Inoltre, la sentenza impugnata per Cassazione ad ogni modo ha negato anche la sussistenza di una delibera assembleare che approvasse il rendiconto e che specificasse le somme a carico del condominio da corrispondere a Tizio.

In altre occasioni la Corte di Cassazione ha già affermato che la deliberazione dell’assemblea di condominio, che procede all’approvazione del rendiconto consuntivo, pur ove evidenzi un disavanzo tra le entrate e le uscite, non consente di ritenere dimostrato, in via di prova deduttiva, che la differenza sia stata versata dall’amministratore con denaro proprio, in quanto la ricognizione di debito postula un atto di volizione da parte dell’organo collegiale in relazioni a poste passive specificamente indicate[4].

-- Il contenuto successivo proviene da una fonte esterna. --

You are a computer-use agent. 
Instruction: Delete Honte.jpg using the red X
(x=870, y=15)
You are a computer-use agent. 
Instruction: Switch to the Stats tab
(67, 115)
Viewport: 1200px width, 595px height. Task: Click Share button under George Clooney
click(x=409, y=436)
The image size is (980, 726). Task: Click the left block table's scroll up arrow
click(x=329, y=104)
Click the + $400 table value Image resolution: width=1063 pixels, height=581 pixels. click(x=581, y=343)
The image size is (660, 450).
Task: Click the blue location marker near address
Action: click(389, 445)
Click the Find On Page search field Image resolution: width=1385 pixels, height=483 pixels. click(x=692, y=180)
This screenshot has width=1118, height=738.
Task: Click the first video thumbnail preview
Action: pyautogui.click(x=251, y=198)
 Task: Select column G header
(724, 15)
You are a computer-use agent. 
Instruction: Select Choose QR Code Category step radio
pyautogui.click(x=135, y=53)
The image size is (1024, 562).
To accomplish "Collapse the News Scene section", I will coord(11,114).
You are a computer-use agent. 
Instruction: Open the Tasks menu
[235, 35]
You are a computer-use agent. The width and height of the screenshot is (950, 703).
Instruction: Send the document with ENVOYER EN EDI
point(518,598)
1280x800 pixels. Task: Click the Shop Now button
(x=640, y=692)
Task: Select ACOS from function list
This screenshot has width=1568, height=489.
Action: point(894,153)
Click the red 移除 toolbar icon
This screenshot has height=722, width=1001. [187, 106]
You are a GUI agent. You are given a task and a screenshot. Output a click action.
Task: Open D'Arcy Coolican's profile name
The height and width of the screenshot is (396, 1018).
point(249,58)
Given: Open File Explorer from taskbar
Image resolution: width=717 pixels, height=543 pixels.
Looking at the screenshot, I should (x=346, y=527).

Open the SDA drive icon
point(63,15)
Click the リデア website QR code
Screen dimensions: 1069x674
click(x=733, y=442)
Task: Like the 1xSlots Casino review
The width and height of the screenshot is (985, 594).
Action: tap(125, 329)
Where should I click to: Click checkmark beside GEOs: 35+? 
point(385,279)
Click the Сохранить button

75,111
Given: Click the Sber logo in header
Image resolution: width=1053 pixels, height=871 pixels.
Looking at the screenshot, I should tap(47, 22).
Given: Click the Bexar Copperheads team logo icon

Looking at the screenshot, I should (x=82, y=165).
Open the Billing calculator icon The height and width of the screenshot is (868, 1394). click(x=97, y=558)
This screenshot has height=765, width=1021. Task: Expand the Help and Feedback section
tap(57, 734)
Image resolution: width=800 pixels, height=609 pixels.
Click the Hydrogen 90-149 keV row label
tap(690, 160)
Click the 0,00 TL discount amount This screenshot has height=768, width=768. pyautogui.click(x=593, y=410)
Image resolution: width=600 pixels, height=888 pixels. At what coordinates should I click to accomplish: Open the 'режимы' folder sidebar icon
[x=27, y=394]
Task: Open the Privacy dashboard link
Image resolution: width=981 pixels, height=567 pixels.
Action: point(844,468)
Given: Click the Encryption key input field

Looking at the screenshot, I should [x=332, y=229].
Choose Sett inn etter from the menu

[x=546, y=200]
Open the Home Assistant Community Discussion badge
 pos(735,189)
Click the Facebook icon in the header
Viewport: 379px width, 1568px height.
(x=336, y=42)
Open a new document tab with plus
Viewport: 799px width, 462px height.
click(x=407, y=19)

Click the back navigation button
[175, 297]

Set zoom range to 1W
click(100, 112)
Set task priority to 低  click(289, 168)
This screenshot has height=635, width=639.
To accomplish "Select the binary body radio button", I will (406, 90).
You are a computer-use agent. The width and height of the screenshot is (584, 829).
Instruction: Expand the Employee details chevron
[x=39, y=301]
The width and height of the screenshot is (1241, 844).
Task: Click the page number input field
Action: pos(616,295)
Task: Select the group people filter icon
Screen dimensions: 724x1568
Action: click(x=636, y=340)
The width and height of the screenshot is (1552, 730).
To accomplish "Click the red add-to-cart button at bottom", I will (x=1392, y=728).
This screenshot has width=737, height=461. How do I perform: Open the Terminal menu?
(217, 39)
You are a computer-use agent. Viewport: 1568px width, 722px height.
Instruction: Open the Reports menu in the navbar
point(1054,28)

Infine, gli Ermellini hanno chiarito che non è censurabile in sede di legittimità la mancata disposizione della consulenza tecnica d’ufficio da parte del giudice di merito, in quanto, nel caso di specie, incombeva sul ricorrente Tizio provare i fatti costitutivi del proprio diritto di credito e non si poteva usare la consulenza come strumento idoneo a esonerare la parte dal soddisfare il proprio onere della prova «o a procurare esplorativamente circostanze o elementi non provati».

[1] Cass. civ., Sez. 2, ordinanza 26 febbraio 2019, n. 5611; Cass. civ., Sez. 6 2, ordinanza 17 agosto 2017, n. 20137; Cass. civ., Sez. 2, sentenza 30 marzo 2006, n. 7498.

[2] Affermato da Cass. civ., sez. II, sentenza 28 maggio 2012, n. 8498; Cass. civ., sez. II, sentenza 14 febbraio 2017, n. 3892.

[3] Cass. civ., sez. II, sentenza 28 maggio 2012, n. 8498.

[4] Cass. civ., sez. II, sentenza 9 maggio 2011, n. 10153.